Antes dos portuenses, assistimos aos lisboetas Linda Martini, agora com Rui Carvalho, conhecido pelo seu projeto como Filho Da Mãe, no lugar de Pedro Geraldes, e que haviam tocado pela primeira vez do outro lado do rio, no antigo Hard Club no Cais de Gaia. Foi um concerto com destaque para o seu mais recente álbum ERRÔR, editado no início deste ano, mas que também foi passando um pouco por toda a sua discografia e que culminou com “Cem Metros Sereia”.

Houve ainda um regresso ao rock alternativo dos anos 90 com os ZEN, banda de culto que nasceu no Porto e que continua a trazer toda a sua alma punk para cima de qualquer palco, sempre com o carisma e a energia do vocalista Rui Silva, aka Gon.

Pelo fim da tarde, com as temperaturas muito altas, subiram ao palco os Paus para provocar o primeiro ajuntamento do dia. O quarteto garantiu animação e muita dança com as suas percussões de Hélio Morais e Quim Albergaria e os riffs vindos do baixo de Makoto Yagyu.

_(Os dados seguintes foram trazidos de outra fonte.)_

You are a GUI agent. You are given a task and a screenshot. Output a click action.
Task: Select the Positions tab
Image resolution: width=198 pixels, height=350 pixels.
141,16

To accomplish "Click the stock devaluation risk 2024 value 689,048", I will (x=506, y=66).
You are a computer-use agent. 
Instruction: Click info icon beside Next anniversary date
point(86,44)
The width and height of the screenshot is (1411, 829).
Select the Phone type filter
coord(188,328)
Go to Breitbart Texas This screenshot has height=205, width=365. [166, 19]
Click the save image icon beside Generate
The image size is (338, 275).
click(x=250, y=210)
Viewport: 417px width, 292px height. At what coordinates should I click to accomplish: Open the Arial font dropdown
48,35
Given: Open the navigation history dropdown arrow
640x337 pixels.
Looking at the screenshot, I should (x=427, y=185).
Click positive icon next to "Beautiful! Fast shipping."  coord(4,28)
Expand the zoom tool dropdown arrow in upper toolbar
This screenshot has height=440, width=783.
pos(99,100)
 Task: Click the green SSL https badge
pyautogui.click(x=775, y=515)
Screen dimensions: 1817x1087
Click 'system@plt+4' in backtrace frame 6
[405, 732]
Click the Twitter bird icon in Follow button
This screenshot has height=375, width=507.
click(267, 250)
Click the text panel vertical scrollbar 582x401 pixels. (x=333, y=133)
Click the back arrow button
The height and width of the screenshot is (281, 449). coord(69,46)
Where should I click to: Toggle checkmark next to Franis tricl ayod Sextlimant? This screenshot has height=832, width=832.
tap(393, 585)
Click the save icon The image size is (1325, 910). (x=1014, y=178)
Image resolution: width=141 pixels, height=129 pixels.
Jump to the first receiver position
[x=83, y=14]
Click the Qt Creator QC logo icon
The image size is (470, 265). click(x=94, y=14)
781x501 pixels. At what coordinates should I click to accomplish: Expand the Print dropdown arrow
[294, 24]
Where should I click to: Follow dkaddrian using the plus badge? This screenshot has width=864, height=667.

A abertura do festival ficou a cargo de S. Pedro, o projeto de Pedro Pode, seguido pelo space rock dos vimaranenses Paraguaii.

Sentimos, finalmente, uma normalidade nos grandes eventos, sem medo por parte do público, interessado apenas em desfrutar ao máximo de todas as emoções que um festival de música pode proporcionar.